Request: Repeat the stretch of the records from the line containing "Image resolution: width=633" through the end of the records, keeping both ends and leaving out the pictures.

Interface element records
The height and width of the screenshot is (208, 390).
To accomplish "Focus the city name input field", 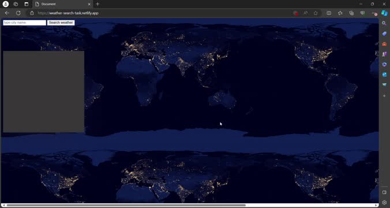I will pos(25,23).
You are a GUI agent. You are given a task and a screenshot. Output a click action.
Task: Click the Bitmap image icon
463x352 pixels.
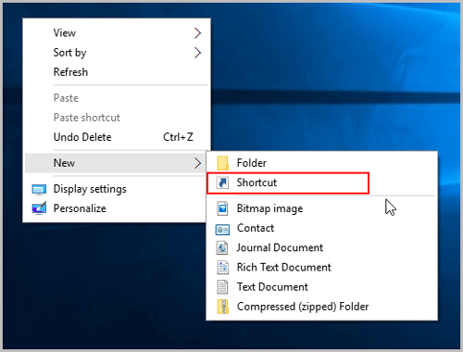(x=222, y=208)
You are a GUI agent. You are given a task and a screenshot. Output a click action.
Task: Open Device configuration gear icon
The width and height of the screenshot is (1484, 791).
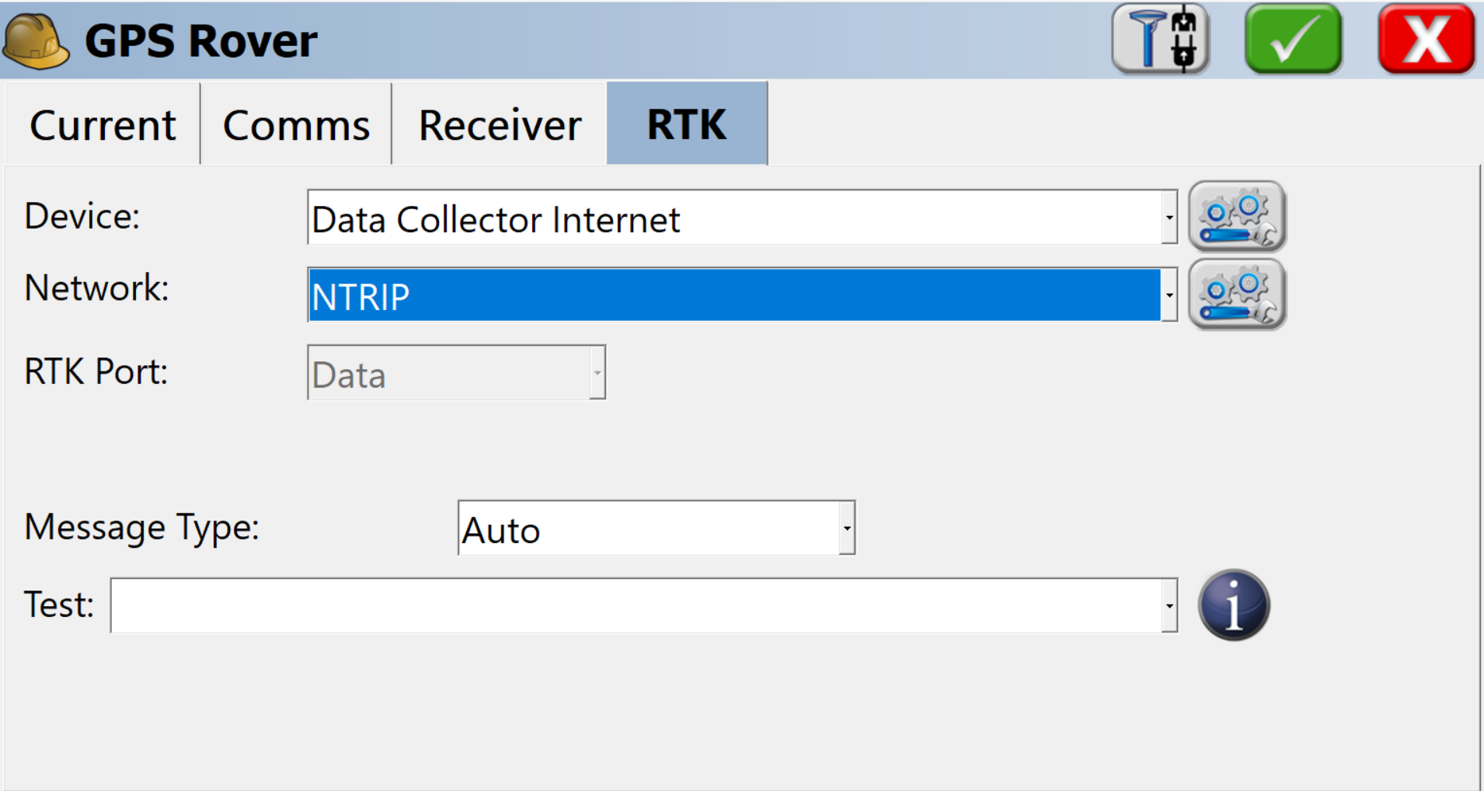pyautogui.click(x=1237, y=216)
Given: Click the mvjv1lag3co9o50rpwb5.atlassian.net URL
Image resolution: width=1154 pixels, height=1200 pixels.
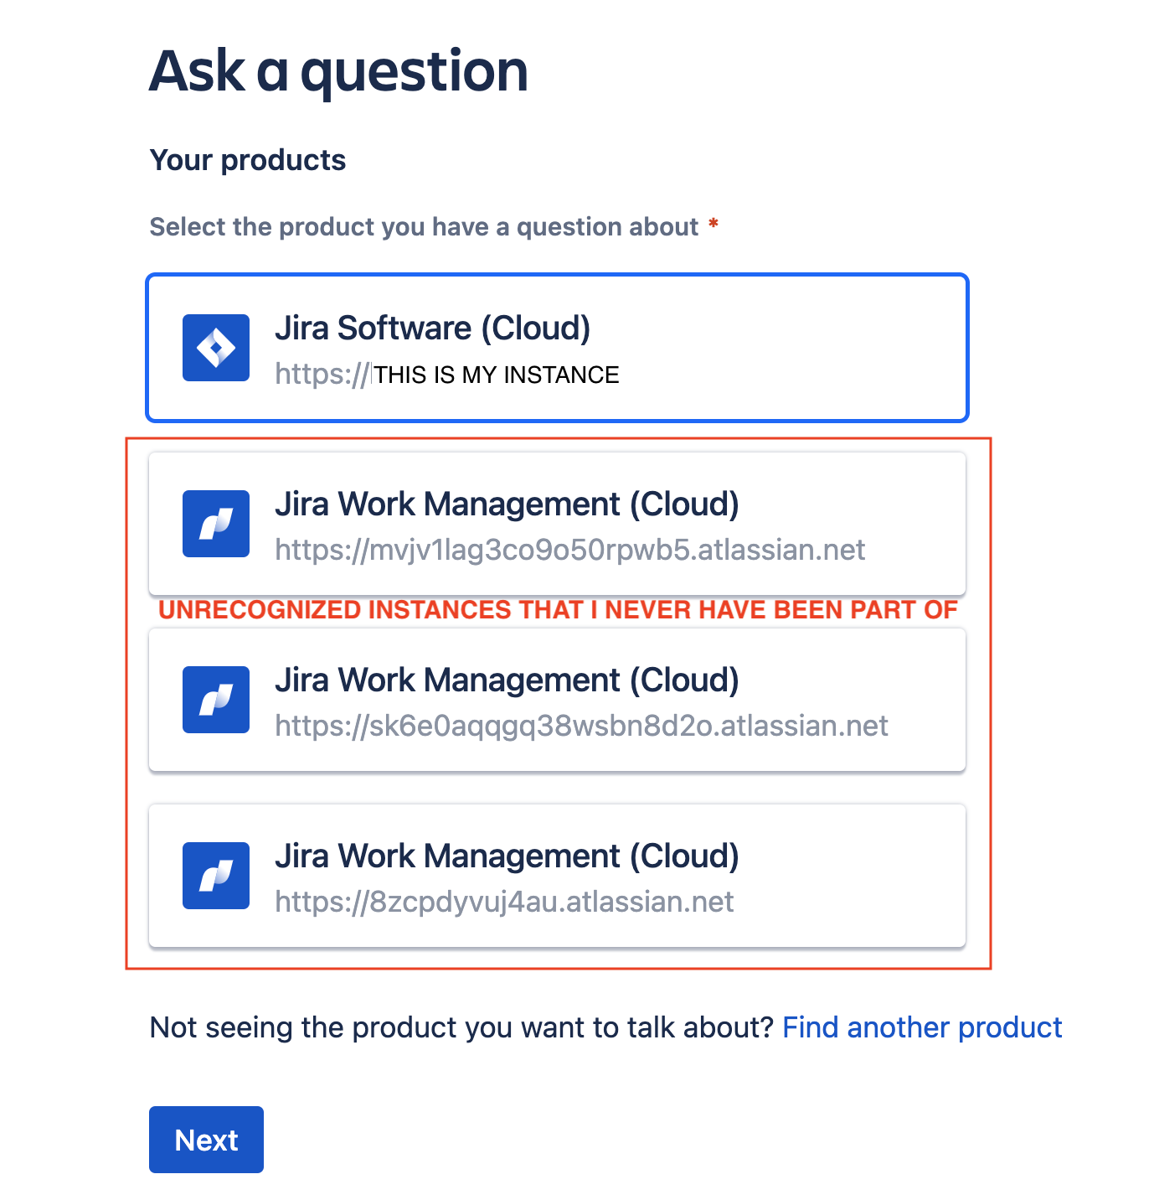Looking at the screenshot, I should [570, 550].
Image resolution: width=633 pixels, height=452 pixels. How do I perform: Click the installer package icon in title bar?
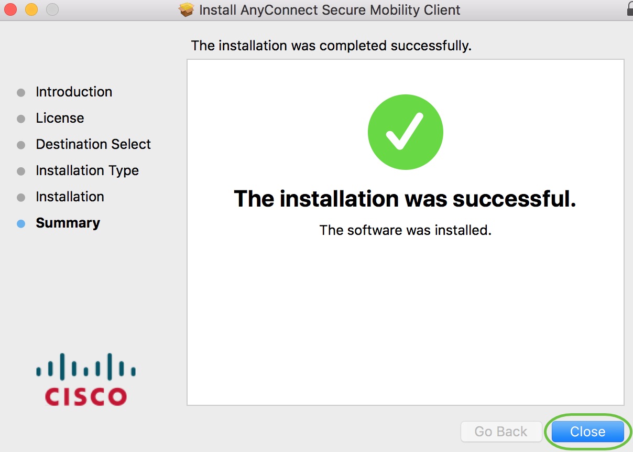pos(187,9)
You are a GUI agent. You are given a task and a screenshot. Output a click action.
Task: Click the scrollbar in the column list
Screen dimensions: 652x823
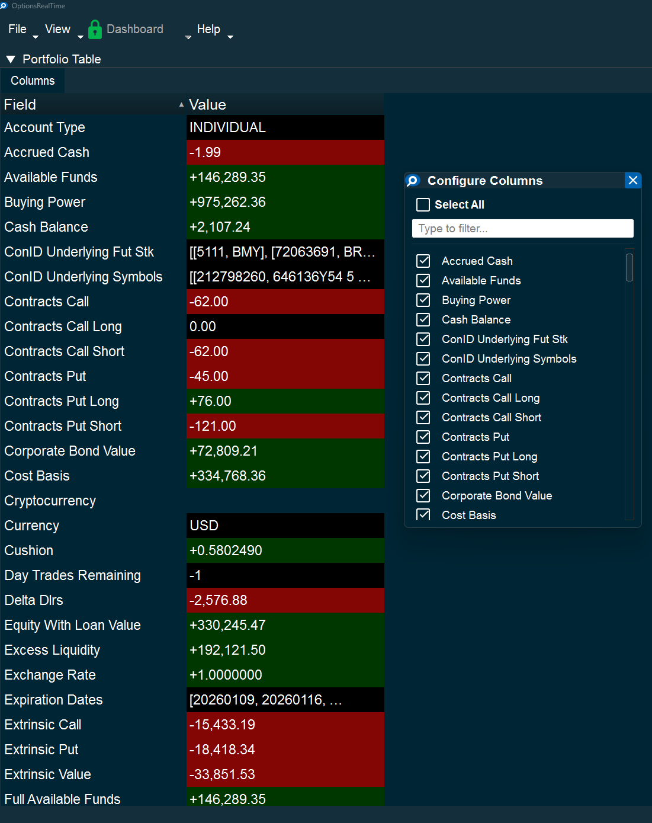click(x=629, y=268)
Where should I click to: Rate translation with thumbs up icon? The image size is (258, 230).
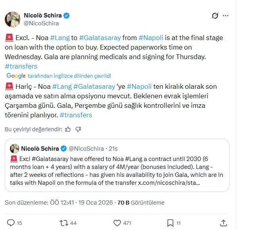coord(68,129)
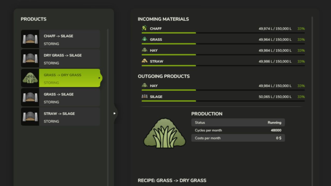
Task: Click the Straw -> Silage silo icon
Action: 30,117
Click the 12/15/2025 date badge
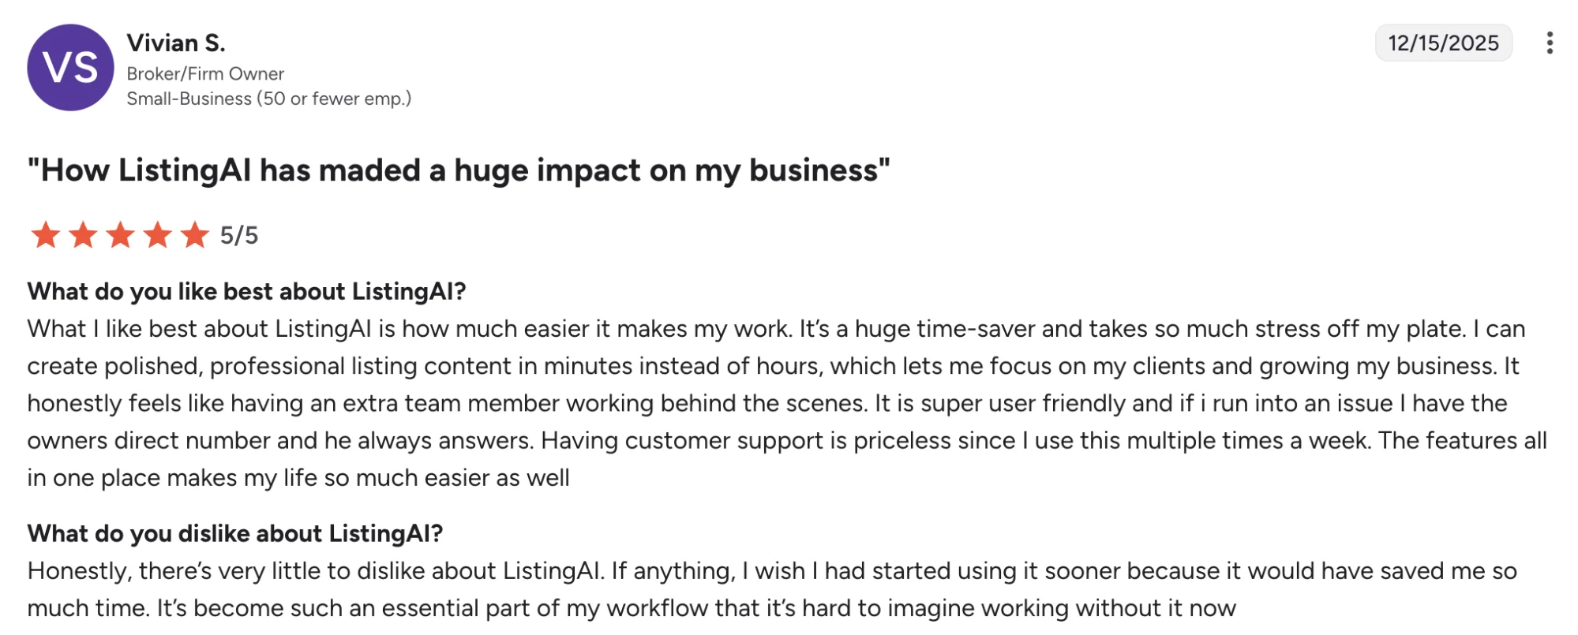 coord(1445,44)
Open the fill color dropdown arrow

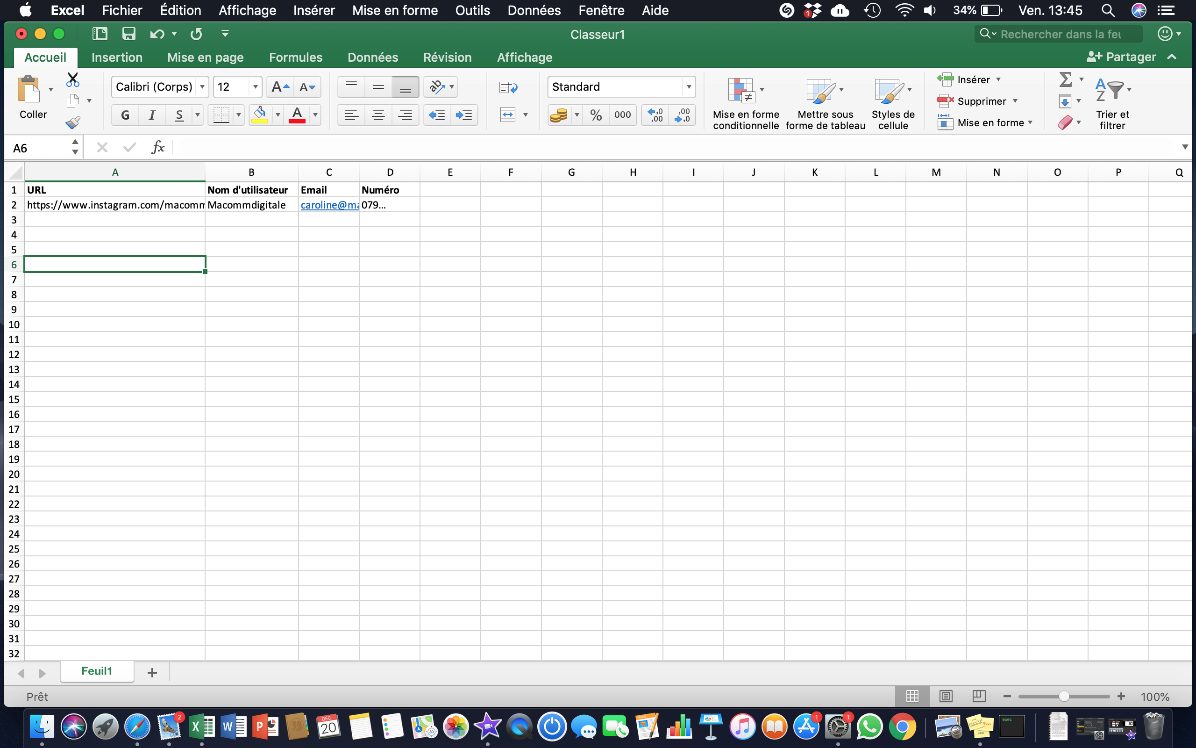coord(277,115)
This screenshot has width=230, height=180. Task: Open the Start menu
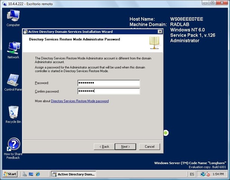coord(10,174)
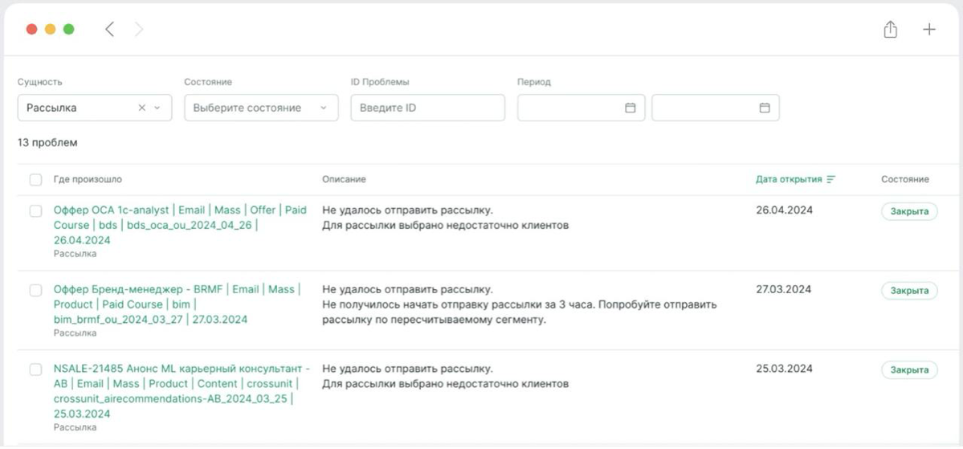Click the share icon in the top bar

890,30
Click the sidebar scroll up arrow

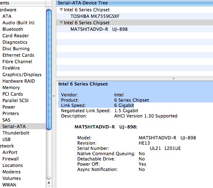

Task solution:
Image resolution: width=633 pixels, height=452 pixels. How do I perform: Click the installer package icon in title bar?
pos(187,9)
You are a GUI agent. You are given a task and a screenshot. Output a click action.
Task: Click the scrollbar in the column list
Screen dimensions: 652x823
click(x=629, y=268)
Where should I click to: Rate translation with thumbs up icon? The image size is (258, 230).
coord(68,129)
Task: Click the Straw -> Silage silo icon
Action: 30,117
Click the 12/15/2025 date badge
 coord(1445,44)
Open the fill color dropdown arrow

coord(277,115)
This screenshot has width=230, height=180. Task: Open the Start menu
coord(10,174)
Click the share icon in the top bar

890,30
Click the sidebar scroll up arrow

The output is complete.